Evaluation of Optimal Cut-Offs and Dichotomous Combinations for Two Biomarkers to Improve Patient Selection.

Identifying the right cut-off for continuous biomarkers in clinical trials is crucial for pinpointing subgroups at higher risk or more likely to benefit from treatments. Although the literature typically focuses on single biomarkers, trials often involve multiple biomarkers. Our first aim was to compare three methods-the Youden index, point closest-to-(0,1) corner on the receiving operating characteristic curve (ER) method, and concordance probability-for finding optimal cut-offs with two biomarkers, employing both empirical and non-empirical approaches. Our second and main objective was to use our proposed logic indicator approach to extend the Youden index and evaluate whether a combination of biomarkers is an improvement over a single biomarker. The indicator approach created combinations of both or either biomarker being positive. Simulation studies revealed that non-empirical methods outperformed empirical ones, where the ER-generalized additive model (GAM) and concordance-GAM performed the best overall in terms of bias and mean squared error.
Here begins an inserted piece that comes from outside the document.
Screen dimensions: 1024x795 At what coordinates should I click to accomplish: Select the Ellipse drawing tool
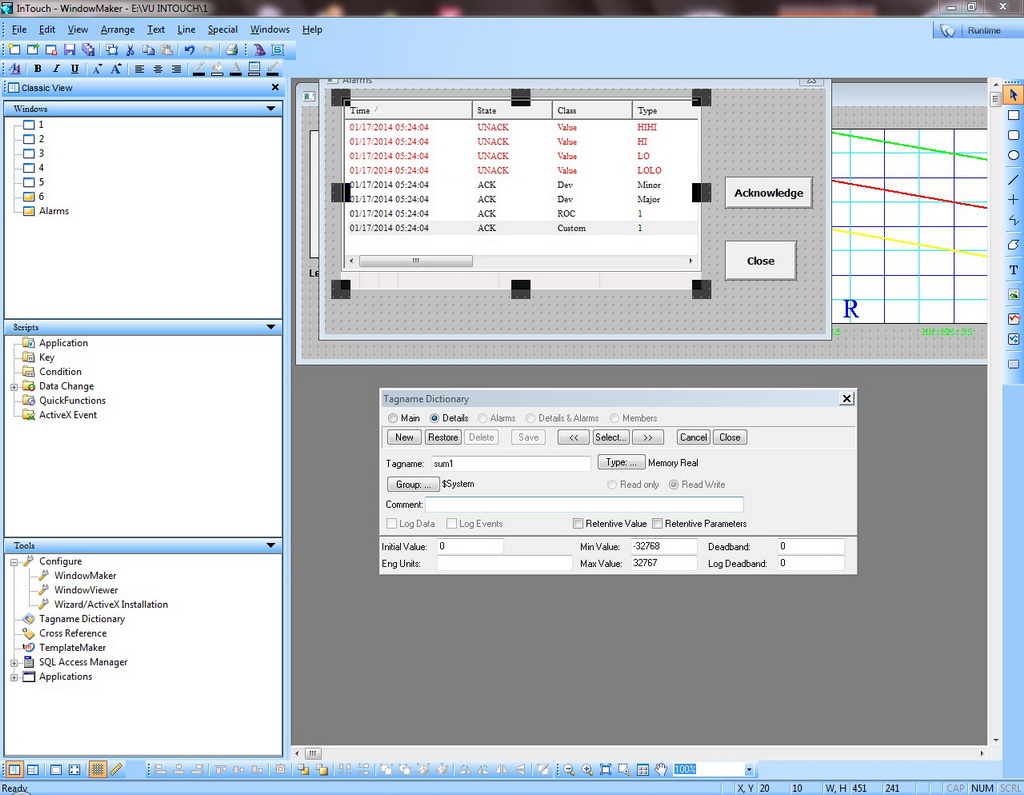1013,155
We illustrated these approaches with a prostate cancer study and a simulated phase 2 lung cancer study. Results indicated similar cut-offs across methods, albeit higher with non-empirical approaches. In the lung cancer simulation, cut-off values remained relatively stable. A higher cut-off could lead to fewer candidate patients, impacting study recruitment or a diagnostic tool. These insights assist in assessing whether single or combined biomarkers are more effective for identifying patients who are more likely to respond to treatment, highlighting the significance in personalized medicine, where many treatments may not benefit "average" patients.